Training AIs to Think Like Artists Through Examples
Prompts Tap Into Implicit Knowledge Learned from Images
AI art generators like DALL-E, Midjourney, and Stable Diffusion are powered by a type of machine learning called deep neural networks. Instead of being explicitly programmed with rules and knowledge about art, these AIs are trained through examining massive datasets of images and captions.
For example, DALL-E 2 was trained on over 650 million image-text pairs from the internet. By analyzing these vast datasets, the AI learns relationships between words, concepts, and visual elements. It develops an innate sense of what text descriptions correspond to what types of images.
This means the AI has not been directly taught specific information like “who Frida Kahlo is” or “what a wide-angle lens does.” It picks up on these concepts indirectly through seeing related words and images together frequently in its training data. The AI learns holistically rather than having discrete facts and artistic skills intentionally programmed in.

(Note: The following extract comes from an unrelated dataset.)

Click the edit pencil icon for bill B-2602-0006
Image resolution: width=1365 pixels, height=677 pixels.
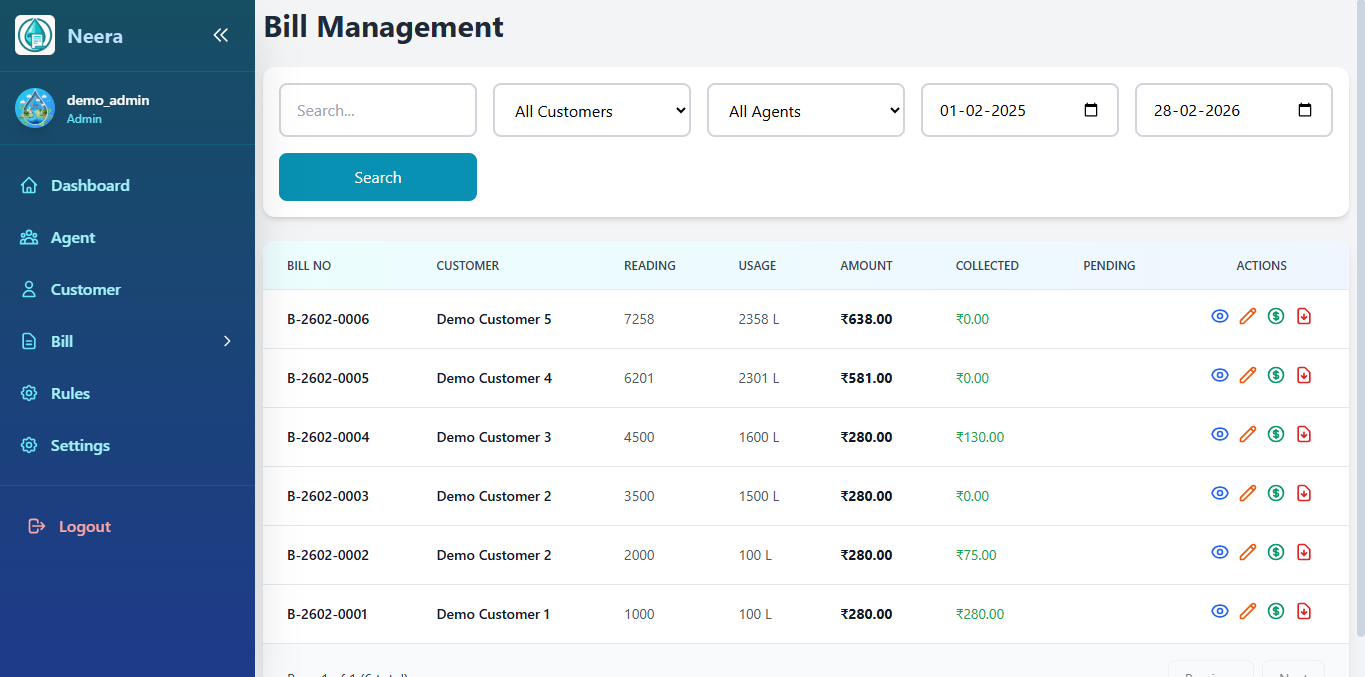1247,317
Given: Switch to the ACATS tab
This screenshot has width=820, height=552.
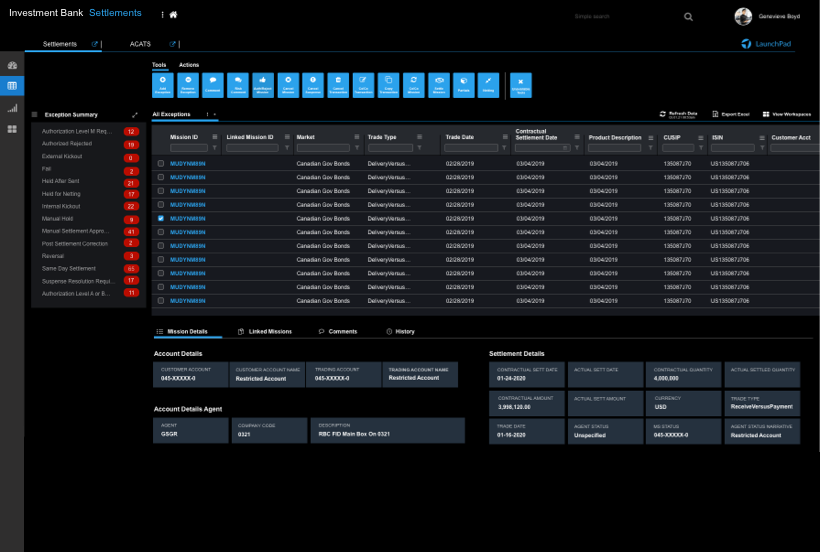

As a result, even the creators of these systems cannot be entirely sure what knowledge the AI has gleaned or how it will interpret different prompts. Its inner workings are complex and opaque. There is no traditional software manual, just like the human brain learning art intuitively over time rather than reading an instruction manual.
To harness these AIs’ potential, users need to experiment and discover how it responds to different prompts phrased in natural language. Like teaching a child about art by example, the AI learns by seeing prompts paired with outputs during training. The key is prompting the AI with descriptions that tap into what it has learned about relating words to visuals through its data-driven experiences.